Cette conférence débat rentre dans le cadre des festivités marquant la célébration de la Journée de la Justice Pénale Internationale.

Qu’est-ce que la CPI ?

La Cour Pénale Internationale (CPI) est une organisation permanente et indépendante qui n’appartient pas au système des Nations unies. Elle a pour mission d’ouvrir des enquêtes, de poursuivre et de juger des personnes accusées d’avoir commis les crimes les plus graves touchant l’ensemble de la communauté internationale, à savoir les crimes de génocide, les crimes contre l’humanité, les crimes de guerre et les crimes d’agression.

La CPI ne vise pas à se substituer aux systèmes nationaux de justice pénale, mais à les compléter. Elle ne peut poursuivre et juger les personnes que si les systèmes nationaux en question n’engagent pas de procédures ou s’ils proclament leur intention de le faire sans avoir réellement la volonté ou la capacité de mener véritablement à bien des poursuites.

La CPI peut exercer sa compétence dans des situations répondant à l’une des conditions suivantes : l’auteur présumé est ressortissant d’un Etat partie ou alors, le crime a été commis sur le territoire d’un Etat partie. Un Etat non partie au Statut peut décider d’accepter la compétence de la Cour. Ces conditions ne s’appliquent pas dans le cas où une situation est déférée au Procureur par le Conseil de Sécurité des Nations Unies agissant en vertu du chapitre VII de la Charte de l’Organisation des Nations Unies.

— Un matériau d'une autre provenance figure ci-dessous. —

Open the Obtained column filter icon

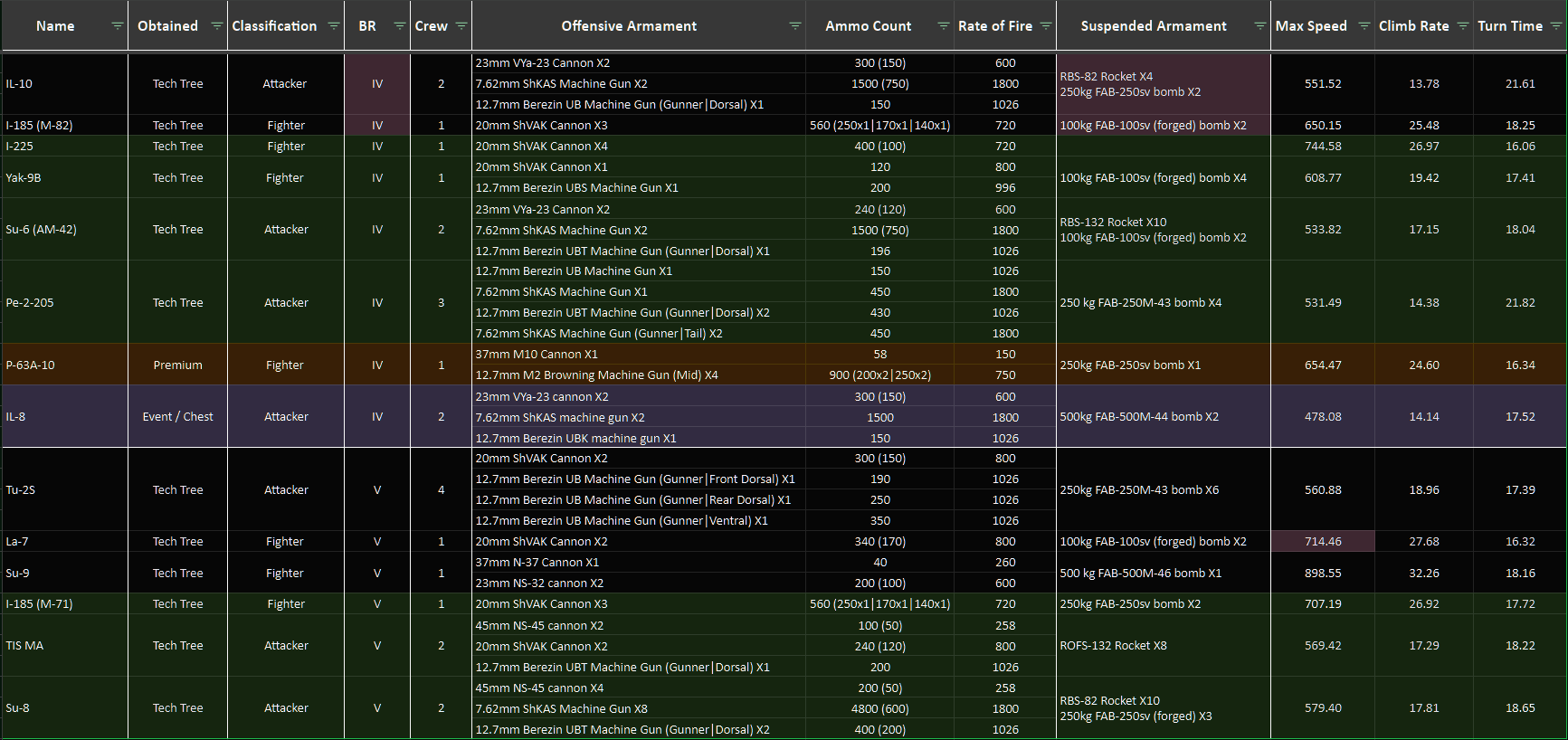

La CPI ou encore la Cour créée le 17 Juillet 1998 à Rome est entrée en vigueur le 1er Juillet 2002 après que 120 pays aient adopté le Statut de Rome et 60 d’entre eux l’aient ratifié. Elle est devenue opérationnelle depuis Juillet 2003 et à ce jour une partie des 120 pays signataires sont devenus Etats parties après la ratification tandis qu’une autre partie continue à bénéficier du statut d’Etat signataire.

Le programme de la conférence débat

En dehors du mot du coordonnateur général d’Afrique Justice Monsieur Eliezert Nguopetsuo, deux exposés sur « La naissance de la justice pénale internationale » et « La CPI et le principe de la complémentarité » respectivement par Messieurs Jules Nkounga et Elvis Kemta faisaient partie du programme de la journée. Les deux exposés devaient être suivis chaque fois par les questions des participants et les réponses des animateurs.

Cette conférence contribuera certainement à mieux faire connaitre la CPI, elle qui a fait couler tant d’encre et de salive, de ceux qui ne la connaissent pas à la suite de diverses critiques émanant des responsables africains qui l’accusent de faire deux poids, deux mesures car, disent-ils, celle-ci jusqu’ici n’a beaucoup plus visé que les responsables d’Afrique et d’une partie d’Europe alors que les  auteurs des crimes contre l’humanité se recrutent dans tous les continents de la planète.